In recent years, Bill Nye has become something of an icon with the humanist, progressive, environmentalist, social justice warrior crowd.
As a result of his popular children’s science show in the 1990s, he may even be thought of as a sort of Millennial version of Mr. Rogers, a trusted fatherly figure who would never lead his followers astray.
But unlike Mr. Rogers – yeah, I’m a Gen-Xer who grew up on Mr. Rogers and Captain Kangaroo – Bill Nye has gone full social justice warrior in his later years, pushing not only evolution, but the climate change and LGBTQ agendas as well.

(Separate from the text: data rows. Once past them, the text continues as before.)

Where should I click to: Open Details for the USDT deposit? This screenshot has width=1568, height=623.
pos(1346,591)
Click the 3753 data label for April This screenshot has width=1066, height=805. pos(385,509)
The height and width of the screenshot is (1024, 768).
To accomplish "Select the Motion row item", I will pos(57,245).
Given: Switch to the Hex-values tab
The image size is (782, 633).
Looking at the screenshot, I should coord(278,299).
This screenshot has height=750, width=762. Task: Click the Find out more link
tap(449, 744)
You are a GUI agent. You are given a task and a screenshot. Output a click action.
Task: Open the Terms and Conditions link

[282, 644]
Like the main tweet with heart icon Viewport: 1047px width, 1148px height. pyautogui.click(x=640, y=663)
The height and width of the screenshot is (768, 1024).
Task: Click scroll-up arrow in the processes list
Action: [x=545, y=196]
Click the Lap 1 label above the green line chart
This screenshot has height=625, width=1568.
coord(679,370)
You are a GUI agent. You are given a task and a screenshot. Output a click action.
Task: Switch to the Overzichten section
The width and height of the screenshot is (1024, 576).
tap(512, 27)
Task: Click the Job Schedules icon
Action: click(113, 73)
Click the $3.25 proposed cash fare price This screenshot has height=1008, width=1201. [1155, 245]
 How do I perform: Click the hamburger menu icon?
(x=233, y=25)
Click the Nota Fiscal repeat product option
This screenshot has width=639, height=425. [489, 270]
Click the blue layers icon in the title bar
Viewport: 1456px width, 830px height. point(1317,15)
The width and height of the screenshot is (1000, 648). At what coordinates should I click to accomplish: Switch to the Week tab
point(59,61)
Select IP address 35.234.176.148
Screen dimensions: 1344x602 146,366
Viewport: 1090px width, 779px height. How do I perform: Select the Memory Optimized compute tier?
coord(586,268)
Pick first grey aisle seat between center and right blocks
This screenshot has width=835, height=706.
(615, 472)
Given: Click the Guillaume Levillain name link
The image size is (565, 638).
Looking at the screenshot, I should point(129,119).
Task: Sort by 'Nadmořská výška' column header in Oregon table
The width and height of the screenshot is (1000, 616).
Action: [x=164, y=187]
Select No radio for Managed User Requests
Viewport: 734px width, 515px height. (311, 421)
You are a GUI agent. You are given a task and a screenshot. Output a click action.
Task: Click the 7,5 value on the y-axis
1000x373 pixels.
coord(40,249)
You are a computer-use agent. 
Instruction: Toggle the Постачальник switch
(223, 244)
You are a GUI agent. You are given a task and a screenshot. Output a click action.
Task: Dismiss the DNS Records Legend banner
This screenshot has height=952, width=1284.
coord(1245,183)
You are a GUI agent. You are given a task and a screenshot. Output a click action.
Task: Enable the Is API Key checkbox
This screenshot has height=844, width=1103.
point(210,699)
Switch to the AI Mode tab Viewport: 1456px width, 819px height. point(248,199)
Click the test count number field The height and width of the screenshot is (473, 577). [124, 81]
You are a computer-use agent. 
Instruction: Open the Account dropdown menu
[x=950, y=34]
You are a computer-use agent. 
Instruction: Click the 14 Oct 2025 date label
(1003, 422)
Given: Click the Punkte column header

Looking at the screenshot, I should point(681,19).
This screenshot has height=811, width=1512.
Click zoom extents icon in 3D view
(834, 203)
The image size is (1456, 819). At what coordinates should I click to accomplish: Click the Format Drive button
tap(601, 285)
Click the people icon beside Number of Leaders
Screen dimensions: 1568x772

Nye has been particularly active in recent years having penned Bill Nye’s Comic History of the United States: The Human Side of the Story (2014), Undeniable: Evolution and the Science of Creation (2014), Unstoppable: Harnessing Science to Change the World (2016). This year will see the release of this latest book Everything All at Once: How to Unleash Your Inner Nerd, Tap into Radical Curiosity and Solve Any Problem.
Just this year, Nye served as one of three honorary co-chairs of the March for Science, an organization dedicated to proposition that it is right and just to use government force to take money from the American people and use it to subsidize scientists dedicated to pushing the false narrative of man-made global warming/climate change or whatever new crisis of the day that happens to be popular.
For my part, I’ve only recently begun to pay much attention to Nye. His science show didn’t start until well after I graduated from high school. When I was in school, we had Julius Sumner Miller as our “science guy,” whose programs were educational, memorable and, on occasion, pretty funny too.
As for Miller, I couldn’t tell you what his religious or political beliefs were. For unlike Nye, he didn’t wear them on his sleeve.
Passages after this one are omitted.